Copy the listing from the line with "Select the Marias Pass route in list" to the line with "coord(79,261)", swapping "route" for "trail" and changing nothing else; omit the pictures.

* **LISTING**
========================================

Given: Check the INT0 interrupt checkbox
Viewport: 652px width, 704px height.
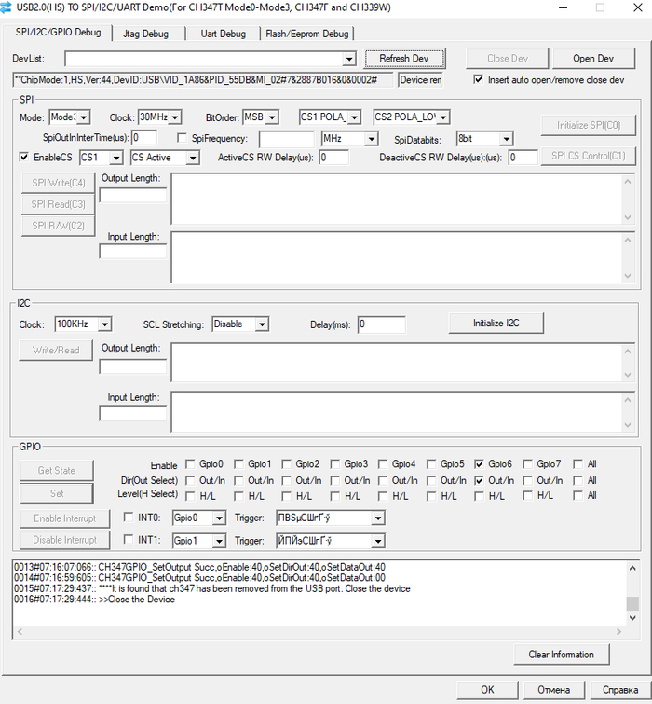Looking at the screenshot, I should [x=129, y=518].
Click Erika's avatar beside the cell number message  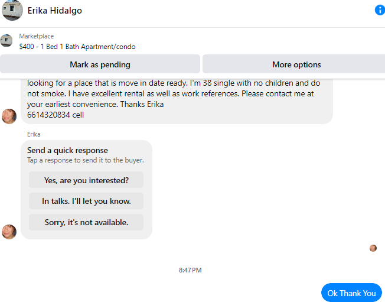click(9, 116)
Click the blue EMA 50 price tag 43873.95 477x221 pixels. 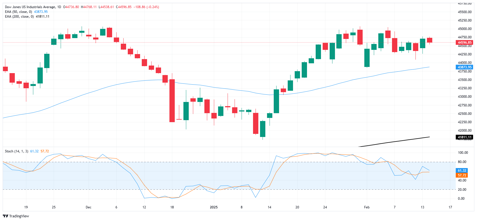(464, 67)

========================================

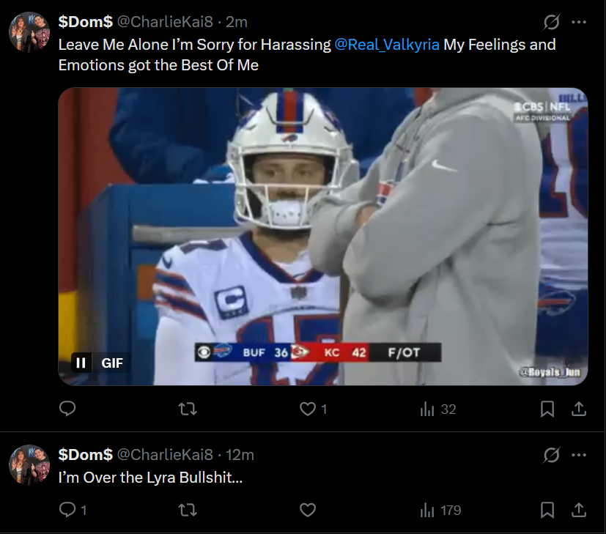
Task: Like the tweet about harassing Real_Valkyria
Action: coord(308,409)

========================================

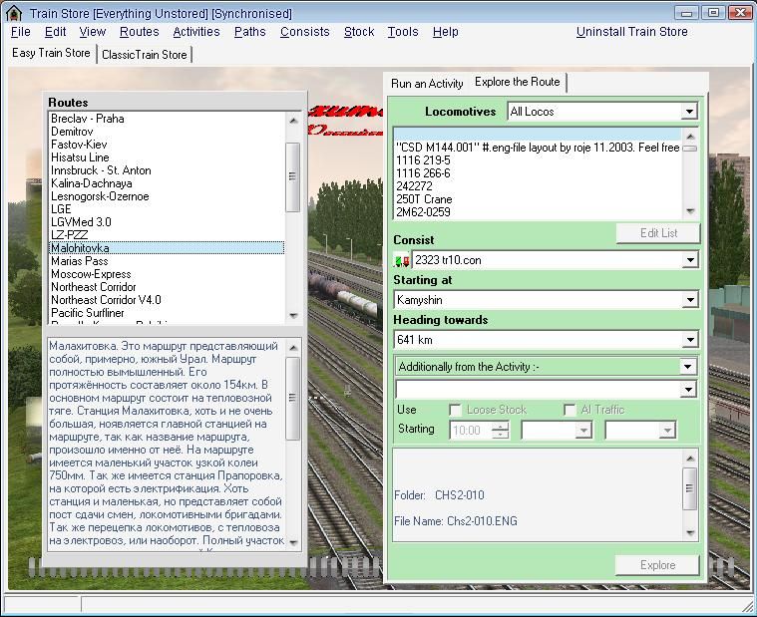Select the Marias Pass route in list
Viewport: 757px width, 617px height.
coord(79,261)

========================================

* **ANSWER**
Select the Marias Pass trail in list
Viewport: 757px width, 617px height.
coord(79,261)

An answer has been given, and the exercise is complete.